All examples use the base URL https://api.hedra.com/web-app/public and require an X-API-Key header.
export HEDRA_API_KEY="your_api_key"
Avatar videos are driven by audio — the character in the image will lip-sync and move to the provided audio. Two models are available:
| Model | ID | Best for |
|---|
| Hedra Avatar | 26f0fc66-152b-40ab-abed-76c43df99bc8 | Talking-head videos, lip-sync, up to 10 minutes |
| Hedra Omnia | ab372b84-432f-44f5-bacc-c2542465f712 | Motion avatar videos with full-body movement, up to 8s |
Both models require an image and audio input.
Step 1: Upload your audio
The audio determines the video length. For a 10-minute video, provide ~10 minutes of audio.
# Create the asset record
curl -X POST https://api.hedra.com/web-app/public/assets \
-H "Content-Type: application/json" \
-H "X-API-Key: $HEDRA_API_KEY" \
-d '{
"name": "ten-minute-audio.mp3",
"type": "audio"
}'
# Upload the file
curl -X POST https://api.hedra.com/web-app/public/assets/{audio_asset_id}/upload \
-H "X-API-Key: $HEDRA_API_KEY" \
-F "file=@/path/to/ten-minute-audio.mp3"
Step 2: Upload your portrait image
curl -X POST https://api.hedra.com/web-app/public/assets \
-H "Content-Type: application/json" \
-H "X-API-Key: $HEDRA_API_KEY" \
-d '{
"name": "portrait.png",
"type": "image"
}'
curl -X POST https://api.hedra.com/web-app/public/assets/{image_asset_id}/upload \
-H "X-API-Key: $HEDRA_API_KEY" \
-F "file=@/path/to/portrait.png"
Step 3: Generate the avatar video
Use the Hedra Avatar model (26f0fc66-152b-40ab-abed-76c43df99bc8):
curl -X POST https://api.hedra.com/web-app/public/generations \
-H "Content-Type: application/json" \
-H "X-API-Key: $HEDRA_API_KEY" \
-d '{
"type": "video",
"ai_model_id": "26f0fc66-152b-40ab-abed-76c43df99bc8",
"start_keyframe_id": "{image_asset_id}",
"audio_id": "{audio_asset_id}",
"generated_video_inputs": {
"text_prompt": "A person speaking to the camera",
"aspect_ratio": "9:16",
"resolution": "720p",
"duration_ms": 600000
}
}'
Set duration_ms to 600000 for 10 minutes (600 seconds = 600,000 ms). The video duration will match your audio length.
Using Hedra Omnia
For motion avatar videos with full-body movement, swap the model ID to Hedra Omnia:
curl -X POST https://api.hedra.com/web-app/public/generations \
-H "Content-Type: application/json" \
-H "X-API-Key: $HEDRA_API_KEY" \
-d '{
"type": "video",
"ai_model_id": "ab372b84-432f-44f5-bacc-c2542465f712",
"start_keyframe_id": "{image_asset_id}",
"audio_id": "{audio_asset_id}",
"generated_video_inputs": {
"text_prompt": "A person gesturing expressively while speaking",
"aspect_ratio": "9:16",
"resolution": "720p",
"duration_ms": 8000
}
}'
Inline audio generation
Instead of uploading audio separately, you can generate speech inline by passing audio_generation instead of audio_id.

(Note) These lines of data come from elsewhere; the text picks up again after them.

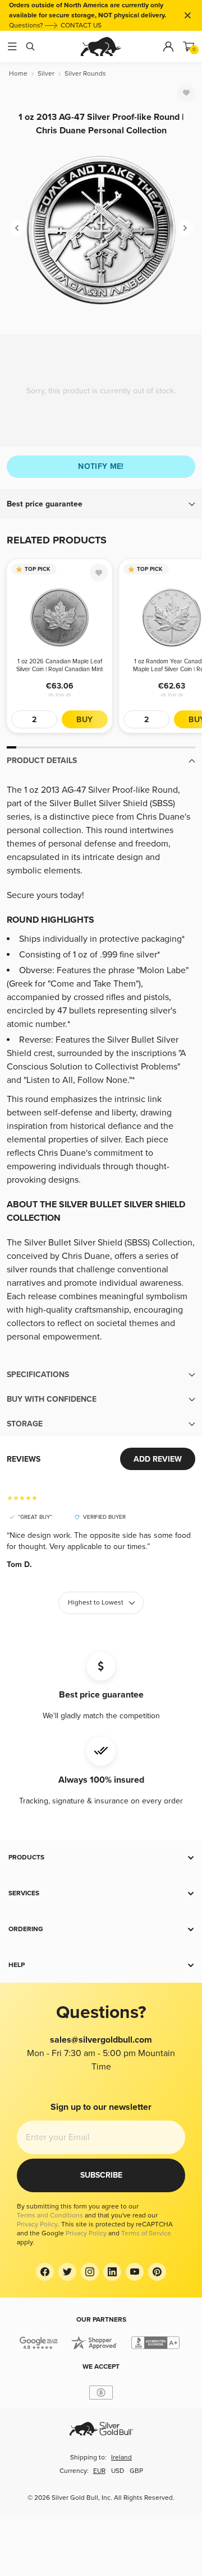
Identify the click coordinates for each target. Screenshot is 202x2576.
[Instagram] (90, 2272)
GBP (136, 2471)
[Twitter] (67, 2272)
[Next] (185, 228)
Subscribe (101, 2175)
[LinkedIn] (112, 2272)
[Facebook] (45, 2272)
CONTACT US (81, 25)
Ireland (121, 2457)
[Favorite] (186, 92)
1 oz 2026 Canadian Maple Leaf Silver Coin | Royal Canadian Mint (59, 665)
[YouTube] (135, 2272)
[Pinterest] (157, 2272)
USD (117, 2471)
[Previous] (17, 228)
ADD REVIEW (158, 1459)
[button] (101, 504)
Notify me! (101, 466)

To find a voice_id, list the available voices:
curl https://api.hedra.com/web-app/public/voices \
-H "X-API-Key: $HEDRA_API_KEY"
See the Generate Audio guide for the full list of voice options, including voice cloning.

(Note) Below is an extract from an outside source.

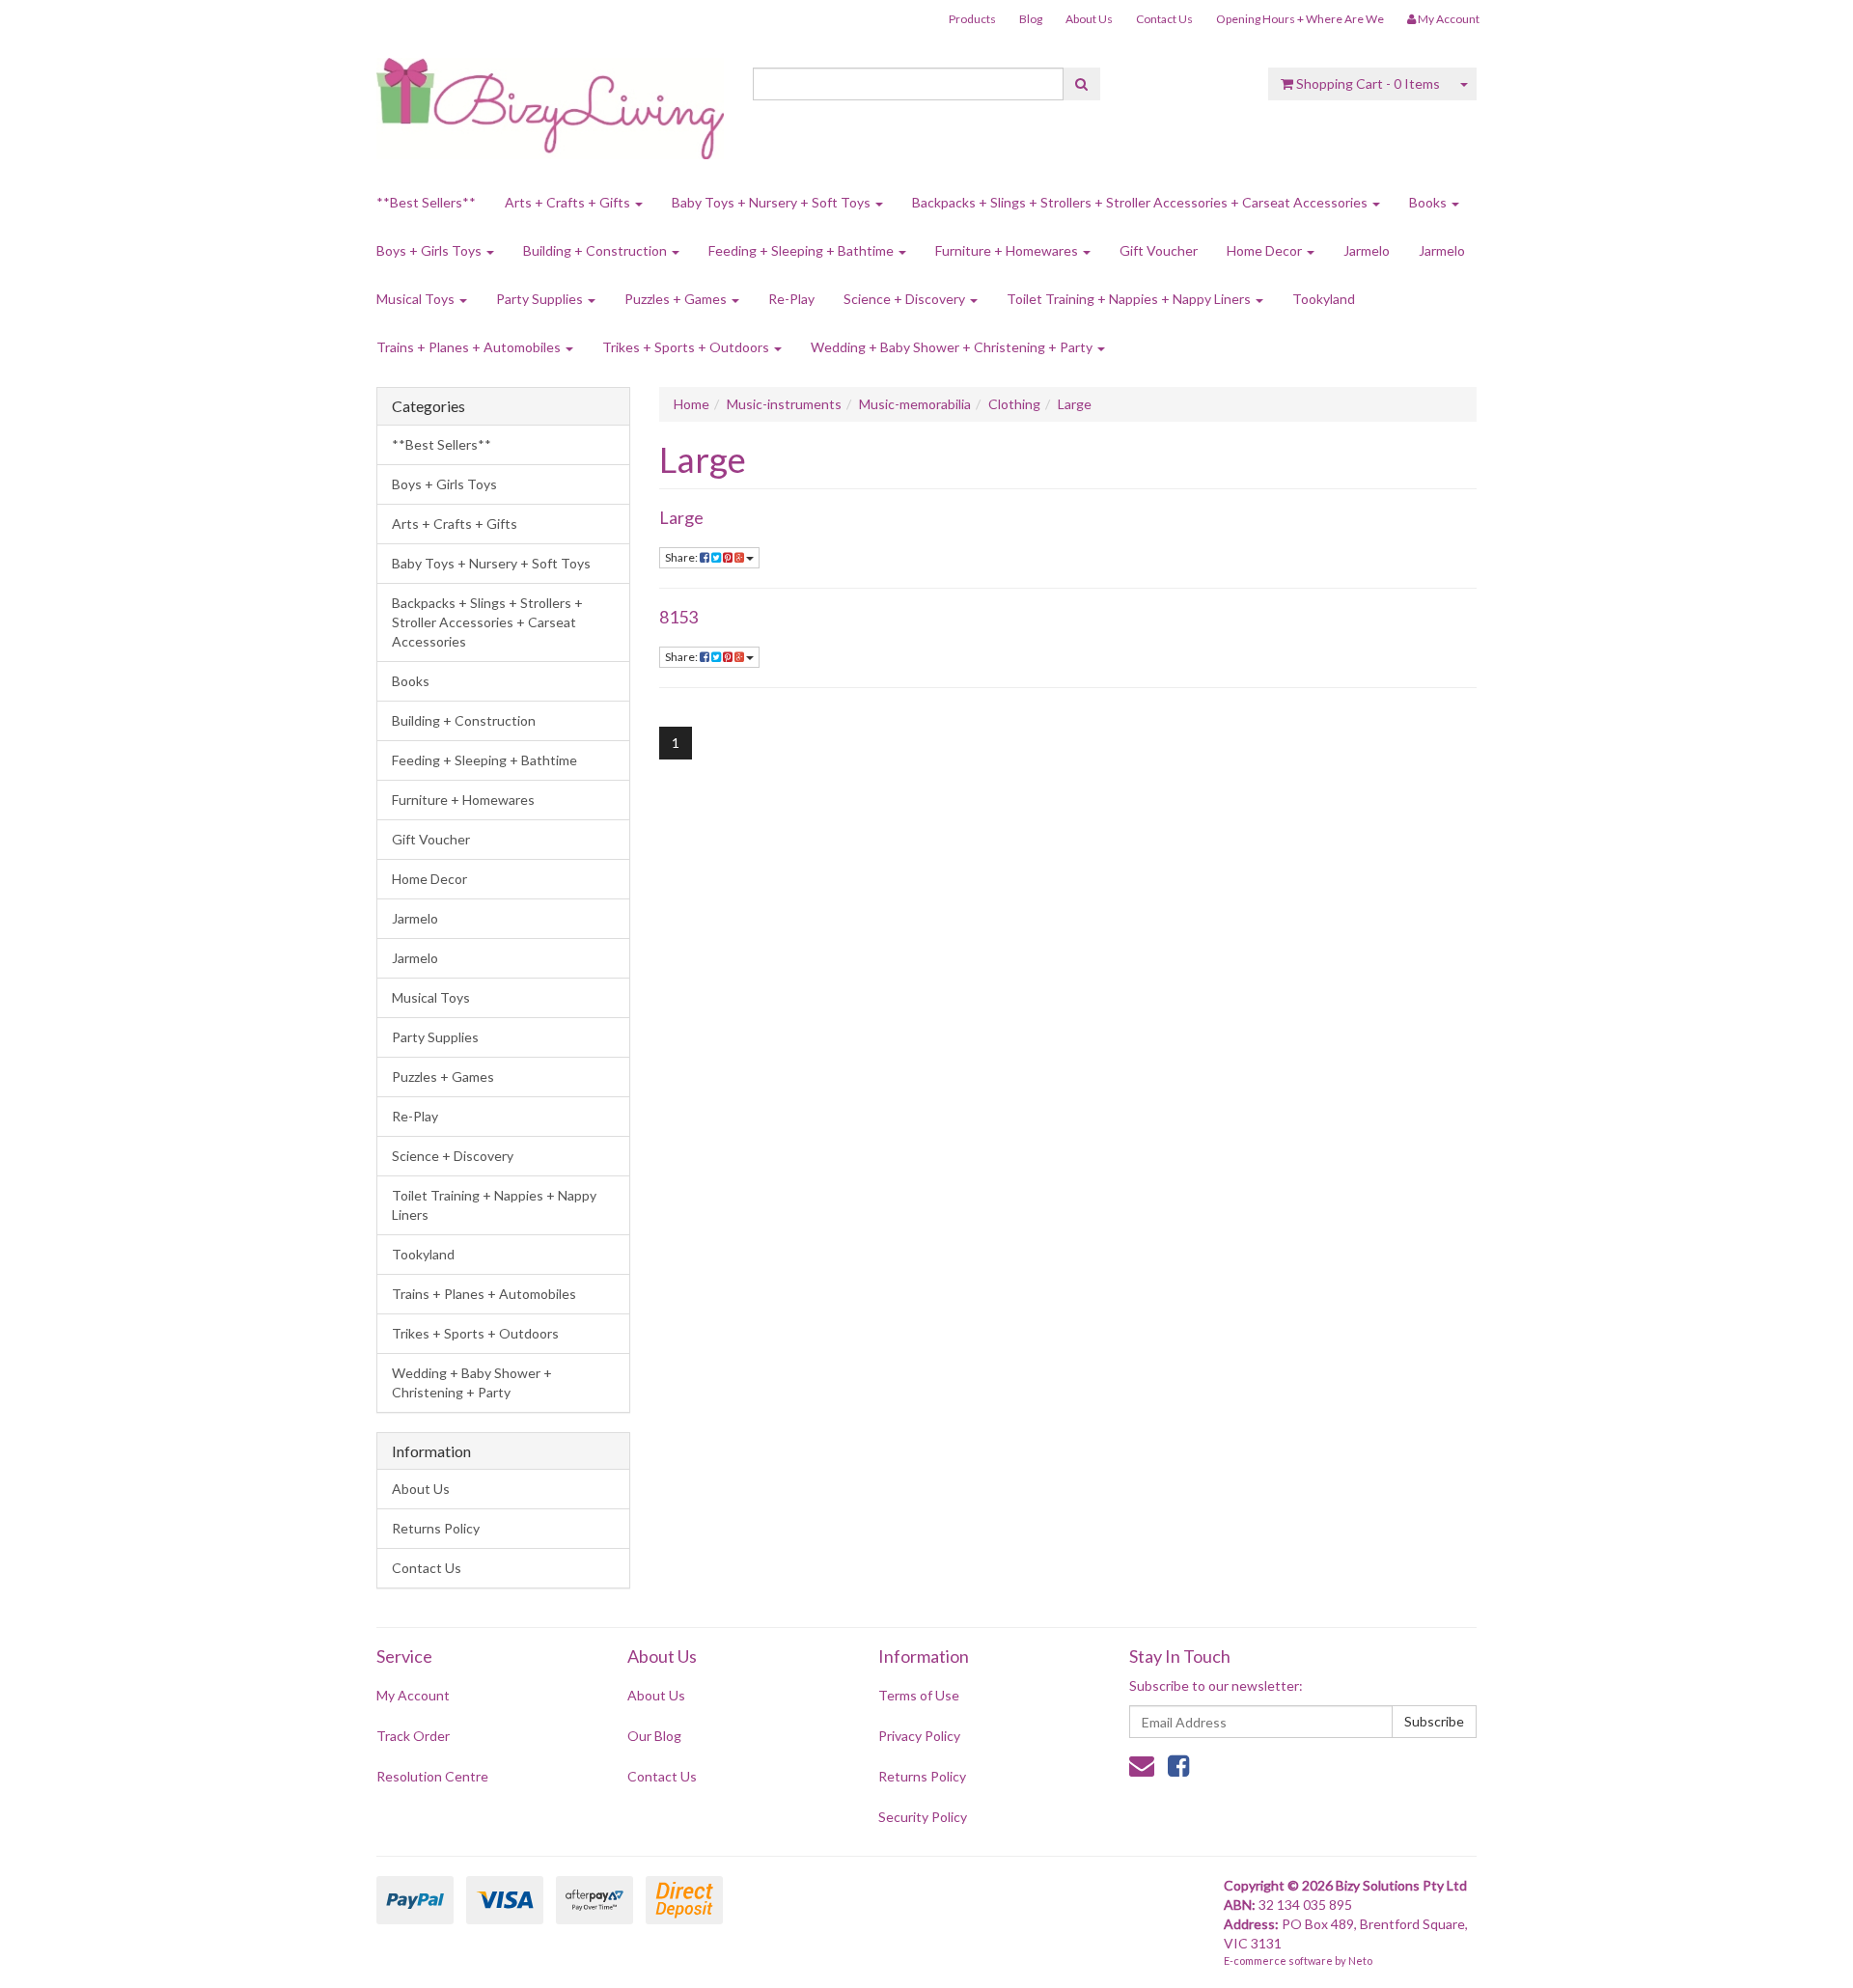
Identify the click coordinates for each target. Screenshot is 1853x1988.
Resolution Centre (432, 1776)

curl -X POST https://api.hedra.com/web-app/public/generations \
-H "Content-Type: application/json" \
-H "X-API-Key: $HEDRA_API_KEY" \
-d '{
"type": "video",
"ai_model_id": "26f0fc66-152b-40ab-abed-76c43df99bc8",
"start_keyframe_id": "{image_asset_id}",
"audio_generation": {
"type": "text_to_speech",
"voice_id": "f412c62f-e94f-41c0-bfc6-97f63289941c",
"text": "Hello, this is a demo of inline audio generation for avatar videos."
},
"generated_video_inputs": {
"text_prompt": "A person speaking to the camera",
"aspect_ratio": "9:16",
"resolution": "540p"
}
}'
Step 4: Poll for completion
Long-form avatar videos take longer to generate. Check progress (0-1) and eta_sec for estimates:
curl https://api.hedra.com/web-app/public/generations/{generation_id}/status \
-H "X-API-Key: $HEDRA_API_KEY"
When status is "complete", the response includes an asset_id for the generated video.